Why 10,000 hours are so important
Why grandmasters are actually about 99% percent normal
Why you don’t have to be a genius to play chess
Why do I sound so much like Malcolm Gladwell???
Yes, the cultural consensus is changing. No longer does anyone speak of “natural talent” or “innate gifts” when they see a 12-year old master a difficult Tchaikovsky concerto on the violin, or a young grandmaster win a few dozen simultaneous blindfolded games of chess, or Tiger win yet another tour. No, now it’s all thanks to some opaque process called “deliberate and sustained practice.” Who’d’a thought? Countless people once convinced of their mediocrity are now overjoyed at newfound opportunities, and countless more are finding out that you can’t be Bill Gates just because the recursive factorial routine you just programmed worked the very first time. There are no free rides.
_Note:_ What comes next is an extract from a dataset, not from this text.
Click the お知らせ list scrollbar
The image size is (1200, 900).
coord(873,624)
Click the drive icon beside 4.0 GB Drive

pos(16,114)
More seriously, though. I’ve read Outliers by Gladwell. I’ve read Talent is Overrated by Geoff Colvin. And now I’ve read the entries of “Chess; The Psychology of” and “Expertise” in the MIT Encyclopedia of Cognitive Science (by the way, greatest thing I’ve ever laid my hands on). Now that I’ve confirmed the seemingly cherry-picked examples offered by Colvin and Gladwell with the authoritative source of a university encyclopedia, I feel a little more confident to write about it and accept their arguments. Also, the 10,000 rule seems to be “cool” nowadays, and I like my blog to be “cool.”
That being said, I’m kind of surprised that neither book makes any reference to chess, because the game is one that is generally attributed to prodigious mental abilities of memory, pattern recognition, and strategy formulation, and because ranking systems make individual progress easy to track. And I’m surprised that they don’t mention it because there literally doesn’t seem to be anything else that relies so much and so singularly on practice, practice, practice. Studies show that grandmasters tend to show an across-the-board IQ and average short-term memory skills in domains outside of chess.
So to explain the highly-above-average short-term memory in the specific domain of chess, we turn to an explanation called chunking theory. Chunking theory basically states that experienced-enough players have an inner mental repository of thousands of common configurations of 4-6 pieces which allow them to view the board in a simplified and efficient way. I saw a documentary about the Hungarian chess grandmaster Susan Polgar (she was “engineered” by her father to be a chess genius à la the 10,000 hour rule) who could memorize a chess board in a glimpse as long as it was chunked, or in other words, if it was representative of a potential game situation. If the chess board had pieces strewn on it at random, she had the same success rate as any old person. And to support chunking theory further, a study of grandmasters glimpsing and rebuilding boards showed that the most common mistakes had clusters of pieces off by one – evidence that they saw the board in terms of groups rather than individual pieces.
So smart chess players aren’t smarter, per se, but they see the board in a completely different way than an inexperienced person. At the beginning of AI chess, researchers thought that grandmasters simply “looked ahead” further than regular people and used that to write their programs. They turned out to be wrong – grandmasters looked ahead just as far, but by virtue of seeing a higher level of organization, they were able to ignore long-term bad moves entirely. Indeed, I, who does play chess, played a series of games against a much more experienced friend months ago. He beat me handily each time except one. In the one game that I did better, I expended considerable mental energy and pressed my short-term memory to its limits, allowing me to keep up for about half a game until I couldn’t focus properly anymore. Clearly, thinking harder isn’t really the way to go.
So those are some sobering lessons – the only way to get better is to do a lot more work. Of course, even though the 10,000 hour rule is in a way a relief, it’s also a price. Perhaps the first rule to achieving it is that you can’t be counting hours. Most people can probably spend 100 hours deliberately practicing they dislike. Almost no one can deliberately practice something they feel ambivalent about for 1,000 hours. And 10,000 hours? It’s got to be your life.
But as conclude I do have a few questions. Even though Gladwell seems to rule out the notion of “prodigies” he still uses the example of 10-sigma genius Christopher Langan to show how being a genius can lead to trouble in dealing with other people and doesn’t correlate nicely with success. So the 10,000 hour rule must have more to do with success than intellect. What about people who spend their entire life practicing mathematics but still just end up being average in the field? It didn’t take Terry Tao 10,000 hours to become a math genius – he competed in the IMO at age 10! Perhaps he doesn’t exemplify “success” – even though tenure at a major university (UCLA) and a Fields medal are the highest honors in mathematics, he could probably make a lot more money on Wall St (the Fields prize money is a paltry sum, something like $15,000). Of course, this is no way an endorsement for Dr. Tao to make a career change. Terry, please stay at UCLA!